How deep does sexism run in our county and did I fall victim to it when I enthusiastically rooted for Senator Sanders? I wasn’t with Her in the primaries. I was one of many unenthusiastic voters who had hoped for better choices in November. I understand the implications of the infamous server and the emails. I understand the pay-to-play allegations and the host of noise about Hillary Clinton that is either grossly false or highly exaggerated. In the beginning of the post-primary season of this election I echoed the sentiments of many that this was the lesser of two evils; Hillary Clinton or the demagogue Donald Trump. It was a lose-lose either way. She wasn’t my feminist.
Days before the election, after I have taken stock of the rhetoric and the overall anger of those who despise Hillary Clinton, I have come to a conclusion: the hate and vitriol for Hillary Clinton can only stem from a deeply rooted patriarchal system designed to abhor a woman seeking power. I’ve spent many hours studying and writing about the patriarchal system embedded in the works of early women writers. Like Clinton, the women who dared challenge the authority of the male dominated literary world suffered consequences, their work was frivolous or deviant. It was unnatural for a woman to have a room of her own and write or in this case for Hillary Clinton to seek the most powerful office in the world. Just ask Virginia Woolf who wrote about trespassing on the lawns of Oxbridge, no doubt she intended her audience to read Oxford and Cambridge, where her fictional character is accosted for walking on the “turf” reserved for scholars (male writers). Kate Chopin explored the dichotomy of motherhood and writer/artist in her book The Awakening. Her heroine Edna committed suicide because in the 19th century there was no space for a woman to be both a mother (society’s socially constructed role for women) and a writer/artist.
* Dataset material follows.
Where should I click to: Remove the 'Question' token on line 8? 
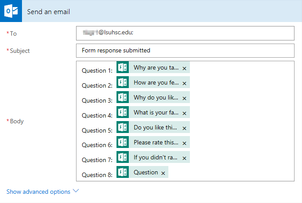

Historically in both film and literature women with power are viewed as cunning, ugly, vicious (just look at the early Disney villains) so it is no surprise that even women tear Hillary Clinton apart. The patriarchal system works in insidious ways, just look at the ways women judge one another. We don’t need overt sexism (although it exists) all we need is a woman casting judgement on another woman about her place in society: she should be at home with her kids, why doesn’t she have kids, she has too many kids, she dresses too provocative, she’s too flirty, she should wear make-up, she is lazy, she isn’t friendly enough, she is too ambitious—-I think you get the point. We live in a world where patriarchy is reinforced by the very gender it suppresses. If Hillary Clinton was Mr. Hillary Clinton perhaps we would not be having this conversation. Hillary Clinton has fought against incredible opposition her whole career. So today ahead of this historic election I proudly write #ImWithHer and all the other brave women who have spent their lives fighting for a place at the table. We don’t want to bake cookies, we want to shatter ceilings.